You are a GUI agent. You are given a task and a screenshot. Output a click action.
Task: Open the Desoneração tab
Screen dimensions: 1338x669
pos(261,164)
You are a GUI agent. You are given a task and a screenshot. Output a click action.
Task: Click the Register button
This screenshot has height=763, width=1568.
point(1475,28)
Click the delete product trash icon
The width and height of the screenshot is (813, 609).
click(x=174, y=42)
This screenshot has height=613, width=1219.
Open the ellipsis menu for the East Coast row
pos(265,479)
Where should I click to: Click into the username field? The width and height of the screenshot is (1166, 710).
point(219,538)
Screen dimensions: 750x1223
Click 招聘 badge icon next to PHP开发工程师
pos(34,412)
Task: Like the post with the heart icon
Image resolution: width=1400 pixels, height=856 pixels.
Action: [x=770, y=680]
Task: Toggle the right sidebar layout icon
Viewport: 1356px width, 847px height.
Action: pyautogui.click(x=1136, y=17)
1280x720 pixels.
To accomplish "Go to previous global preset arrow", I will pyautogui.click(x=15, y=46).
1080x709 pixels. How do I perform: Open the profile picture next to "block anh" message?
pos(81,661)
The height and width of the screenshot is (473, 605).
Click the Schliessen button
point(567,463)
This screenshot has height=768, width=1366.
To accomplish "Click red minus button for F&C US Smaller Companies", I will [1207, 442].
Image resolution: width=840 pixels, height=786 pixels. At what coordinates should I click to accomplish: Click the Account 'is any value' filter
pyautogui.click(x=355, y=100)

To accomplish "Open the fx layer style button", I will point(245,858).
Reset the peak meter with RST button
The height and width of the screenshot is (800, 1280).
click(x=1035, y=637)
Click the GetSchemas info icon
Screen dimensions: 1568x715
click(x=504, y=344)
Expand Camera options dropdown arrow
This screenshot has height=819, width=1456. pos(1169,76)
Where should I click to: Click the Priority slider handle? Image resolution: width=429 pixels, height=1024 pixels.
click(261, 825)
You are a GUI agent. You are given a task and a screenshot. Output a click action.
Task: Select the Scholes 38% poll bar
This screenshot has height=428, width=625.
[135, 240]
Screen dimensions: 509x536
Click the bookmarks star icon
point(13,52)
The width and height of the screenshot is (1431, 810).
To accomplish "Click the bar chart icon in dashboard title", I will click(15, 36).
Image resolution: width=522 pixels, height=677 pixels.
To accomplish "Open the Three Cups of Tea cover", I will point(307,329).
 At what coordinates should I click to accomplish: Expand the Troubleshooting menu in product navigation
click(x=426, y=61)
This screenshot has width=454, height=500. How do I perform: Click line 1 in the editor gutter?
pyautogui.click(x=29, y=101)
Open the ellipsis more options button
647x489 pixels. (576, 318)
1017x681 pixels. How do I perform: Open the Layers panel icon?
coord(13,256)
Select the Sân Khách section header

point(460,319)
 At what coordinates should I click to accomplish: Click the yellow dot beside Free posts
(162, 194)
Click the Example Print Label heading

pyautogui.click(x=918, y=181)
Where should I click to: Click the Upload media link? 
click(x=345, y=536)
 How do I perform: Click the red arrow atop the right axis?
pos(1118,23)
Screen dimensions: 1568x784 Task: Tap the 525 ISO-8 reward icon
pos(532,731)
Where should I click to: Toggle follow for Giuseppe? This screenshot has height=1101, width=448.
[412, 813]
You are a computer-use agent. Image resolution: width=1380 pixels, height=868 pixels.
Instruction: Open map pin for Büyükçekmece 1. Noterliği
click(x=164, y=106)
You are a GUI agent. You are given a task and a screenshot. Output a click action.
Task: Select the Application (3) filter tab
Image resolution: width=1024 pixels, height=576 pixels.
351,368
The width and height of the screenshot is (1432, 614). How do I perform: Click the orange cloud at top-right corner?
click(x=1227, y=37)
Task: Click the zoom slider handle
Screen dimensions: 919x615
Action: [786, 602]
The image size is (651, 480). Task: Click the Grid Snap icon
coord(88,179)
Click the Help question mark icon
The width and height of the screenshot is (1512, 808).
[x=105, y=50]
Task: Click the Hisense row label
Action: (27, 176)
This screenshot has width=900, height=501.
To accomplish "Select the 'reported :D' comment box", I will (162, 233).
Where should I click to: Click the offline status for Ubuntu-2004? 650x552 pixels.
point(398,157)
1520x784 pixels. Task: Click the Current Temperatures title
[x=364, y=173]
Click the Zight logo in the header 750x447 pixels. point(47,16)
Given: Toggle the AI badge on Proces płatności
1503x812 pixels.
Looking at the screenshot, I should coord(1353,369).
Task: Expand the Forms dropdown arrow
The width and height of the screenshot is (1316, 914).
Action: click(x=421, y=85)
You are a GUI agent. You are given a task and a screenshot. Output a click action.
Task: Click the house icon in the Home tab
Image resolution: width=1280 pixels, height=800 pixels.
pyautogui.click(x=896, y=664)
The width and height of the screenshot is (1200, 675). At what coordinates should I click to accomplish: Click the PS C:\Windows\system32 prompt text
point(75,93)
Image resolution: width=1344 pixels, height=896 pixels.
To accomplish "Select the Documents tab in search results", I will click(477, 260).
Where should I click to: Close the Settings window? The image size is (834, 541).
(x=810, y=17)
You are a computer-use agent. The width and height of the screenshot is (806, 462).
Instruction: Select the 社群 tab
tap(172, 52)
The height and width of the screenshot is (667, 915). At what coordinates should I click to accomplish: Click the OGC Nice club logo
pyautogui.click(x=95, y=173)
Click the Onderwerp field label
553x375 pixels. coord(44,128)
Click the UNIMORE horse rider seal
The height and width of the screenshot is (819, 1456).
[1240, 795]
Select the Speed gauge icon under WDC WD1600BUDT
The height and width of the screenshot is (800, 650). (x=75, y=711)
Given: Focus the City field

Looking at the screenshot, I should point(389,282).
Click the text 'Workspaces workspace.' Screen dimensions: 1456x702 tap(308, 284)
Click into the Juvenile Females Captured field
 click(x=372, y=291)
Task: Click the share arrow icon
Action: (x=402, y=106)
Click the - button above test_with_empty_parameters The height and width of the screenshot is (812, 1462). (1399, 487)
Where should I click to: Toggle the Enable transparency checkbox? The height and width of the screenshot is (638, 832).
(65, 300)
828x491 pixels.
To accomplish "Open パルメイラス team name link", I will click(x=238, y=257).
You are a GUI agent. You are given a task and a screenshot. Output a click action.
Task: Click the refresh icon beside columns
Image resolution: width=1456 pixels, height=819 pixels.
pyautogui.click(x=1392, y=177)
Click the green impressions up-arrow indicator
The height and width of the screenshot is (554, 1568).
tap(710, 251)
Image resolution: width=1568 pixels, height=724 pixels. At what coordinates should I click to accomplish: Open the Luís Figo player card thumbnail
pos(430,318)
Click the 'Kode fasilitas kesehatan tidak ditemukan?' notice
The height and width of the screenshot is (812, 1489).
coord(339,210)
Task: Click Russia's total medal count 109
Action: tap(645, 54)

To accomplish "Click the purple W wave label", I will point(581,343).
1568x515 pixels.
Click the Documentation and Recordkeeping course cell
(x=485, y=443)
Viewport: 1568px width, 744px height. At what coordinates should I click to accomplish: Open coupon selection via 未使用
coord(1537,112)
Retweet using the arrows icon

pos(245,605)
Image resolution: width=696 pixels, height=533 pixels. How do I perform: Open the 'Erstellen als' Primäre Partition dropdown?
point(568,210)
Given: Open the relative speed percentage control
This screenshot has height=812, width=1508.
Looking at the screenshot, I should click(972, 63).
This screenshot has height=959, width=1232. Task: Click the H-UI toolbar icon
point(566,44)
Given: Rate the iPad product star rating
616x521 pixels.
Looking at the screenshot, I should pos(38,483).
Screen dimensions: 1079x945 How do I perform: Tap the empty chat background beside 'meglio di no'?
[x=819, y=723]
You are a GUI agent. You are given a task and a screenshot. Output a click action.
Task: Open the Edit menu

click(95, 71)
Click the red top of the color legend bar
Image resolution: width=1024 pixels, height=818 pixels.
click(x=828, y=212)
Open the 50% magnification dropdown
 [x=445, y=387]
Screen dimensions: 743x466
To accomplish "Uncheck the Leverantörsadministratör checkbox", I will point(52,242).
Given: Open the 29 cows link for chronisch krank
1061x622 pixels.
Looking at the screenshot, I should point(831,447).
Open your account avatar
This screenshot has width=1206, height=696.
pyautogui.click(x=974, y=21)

========================

YOUR GOAL: Copy the lines from the one containing "Given: Toggle the" through the one containing "Action: click(x=421, y=85)", replacing "Forms" with "Settings" and leaving everything else unchanged.

SOLVED PROBLEM:
Given: Toggle the AI badge on Proces płatności
1503x812 pixels.
Looking at the screenshot, I should coord(1353,369).
Task: Expand the Settings dropdown arrow
The width and height of the screenshot is (1316, 914).
Action: click(x=421, y=85)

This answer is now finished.